The Federal Court (per Furlanetto J.) held that Takeda’s 916 Patent covering aspects of its DEXILANT® capsules is not infringed by Apotex’s proposed generic dexlansoprazole capsules and, in any event, is invalid for inutility (lack of sound prediction) and insufficiency.
Takeda Canada Inc. v. Apotex Inc. – Federal Court (fct-cf.gc.ca)
The Court’s infringement and validity decision turned largely on the facts of the case, especially on the construction of the 916 Patent.
The 916 Patent
The 916 Patent is entitled “Pulsed Release Dosage Form of a PPI”. The construction of two elements of the asserted claims was key to the Court’s decision.
First, the Court construed the claim element “a first and a second dose” as meaning that two distinct amounts of PPI are loaded into the dosage form prior to administration to the patient. These two distinct amounts are then available to be released from the dosage form in separate pulses. The Court held that this interpretation is consistent with another claim element that required that the second dose be at least 10% larger than the first dose.
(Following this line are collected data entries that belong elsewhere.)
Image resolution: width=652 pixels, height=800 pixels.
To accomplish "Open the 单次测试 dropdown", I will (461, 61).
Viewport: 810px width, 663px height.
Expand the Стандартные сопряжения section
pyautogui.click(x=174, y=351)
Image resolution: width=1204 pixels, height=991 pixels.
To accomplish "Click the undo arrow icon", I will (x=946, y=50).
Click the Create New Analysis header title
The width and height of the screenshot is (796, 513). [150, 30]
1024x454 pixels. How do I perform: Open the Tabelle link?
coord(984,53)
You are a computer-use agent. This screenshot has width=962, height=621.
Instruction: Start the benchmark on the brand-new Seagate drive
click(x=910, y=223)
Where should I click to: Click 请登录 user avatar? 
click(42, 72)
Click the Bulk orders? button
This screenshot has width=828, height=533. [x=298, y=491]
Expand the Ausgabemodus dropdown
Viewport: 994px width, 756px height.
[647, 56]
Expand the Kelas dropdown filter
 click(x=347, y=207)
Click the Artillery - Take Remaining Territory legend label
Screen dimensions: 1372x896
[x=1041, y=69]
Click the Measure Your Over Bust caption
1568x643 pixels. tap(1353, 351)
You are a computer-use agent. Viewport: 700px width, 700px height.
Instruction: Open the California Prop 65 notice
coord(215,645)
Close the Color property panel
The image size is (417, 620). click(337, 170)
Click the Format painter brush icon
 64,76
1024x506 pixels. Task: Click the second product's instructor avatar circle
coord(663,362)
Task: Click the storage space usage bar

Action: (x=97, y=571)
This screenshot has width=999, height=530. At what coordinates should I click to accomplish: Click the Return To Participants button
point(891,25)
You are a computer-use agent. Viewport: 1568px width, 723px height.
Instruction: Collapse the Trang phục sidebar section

Second, the claim element “threshold concentration” was construed to mean the plasma concentration level that must be surpassed when the dosage form is administered to a patient. The Court preferred this interpretation because it was consistent across all the claims of the 916 Patent, and consistent with the patent’s disclosure. Takeda’s argument that this element refers to a particular pharmacological effect caused when the dosage form is administered was rejected.
Non-Infringement by Apotex
Having construed these two claim elements, the Court found that Takeda had not met its burden to establish that Apotex’s dexlansoprazole capsules contain both claim elements.
The PPI present in Apotex’s capsules is not loaded as separate first and second doses that provide pulsatile release, wherein the second dose is at least 10% larger than the first dose. Although this portion of the Court’s Reasons is highly redacted, the Court ultimately concluded that Apotex’s capsules contain only one dose in each capsule and that the PPI is released in a single, continuous delayed release fashion.
In its attempt to prove infringement, Takeda relied on the bioequivalence testing of Apotex’s product to show that, for some of the subjects in the study, the plasma concentration-time profile showed a second peak, thus indicating a pulsed release of the PPI. The Court discounted this evidence as “cherry-picking” a few plasma concentration curves while ignoring the majority of the other data and, importantly, while ignoring the mean plasma concentration-time data.
Takeda’s expert also attempted to use the plasma-concentration curves to prove that the PPI released in the second pulse was at least 10% larger than the first pulse. The Court gave no weight to this evidence, in part because such an approach ran contrary to established scientific principles.
Lack of Sound Prediction
The Court began its analysis by noting that utility must be either demonstrated or soundly predicted as of the filing date. To meet the test for sound prediction, there must be a factual basis for the prediction, an articulable line of reasoning from which the desired result could be inferred from the factual basis, and there must be proper disclosure of the factual basis and line of reasoning in the patent. An established exception to the disclosure requirement is that facts or reasoning that form part of the common general knowledge of the skilled person need not be disclosed in the patent.
In the case of the 916 Patent, the Court found that the information provided in the patent, in particular Example 1, was insufficient to form a basis for a sound prediction of utility. Rather, the key information on which the prediction was based was provided by additional modelling simulations that the inventors had done prior to the filing date but had not disclosed in the 916 Patent. The Court held that without these additional simulation data, the skilled person would not have had the necessary line of reasoning to predict that the claimed dosage form would achieve the practical utility. As a result, the asserted claims failed to meet the requirements for sound prediction.
Insufficiency
Related to the sound prediction analysis, the Court further found that the information found in Example 1 of the 916 Patent was insufficient for the skilled person to understand how the claimed dosage forms provided the required pharmacokinetic threshold plasma concentration through pulsatile release of drug. The skilled person would have had to undertake a research project in the form of conducting simulation modelling similar to what the inventors had done to arrive at the claimed dosage forms. As a result, the patent was invalid for insufficiency.
Other Invalidity Attacks
Apotex also raised other invalidity allegations, including anticipation and obviousness, but the Court dismissed those attacks.
Conclusion
This decision raises a number of issues that patent practitioners must be aware of when drafting and enforcing patents. For example, Canadian Courts continue to require that a patent must disclose sufficient information that, when combined with the common general knowledge, will allow a skilled person to soundly predict the utility and to put the claimed invention into practice. Further, when proving infringement, Canadian Courts require patentees to adduce evidence that is “sufficiently clear, convincing and cogent to satisfy the balance of probabilities test” – speculative evidence of infringement will not be enough.
Takeda has 30 days from the date of Judgment (February 7, 2024) to appeal to the Federal Court of Appeal.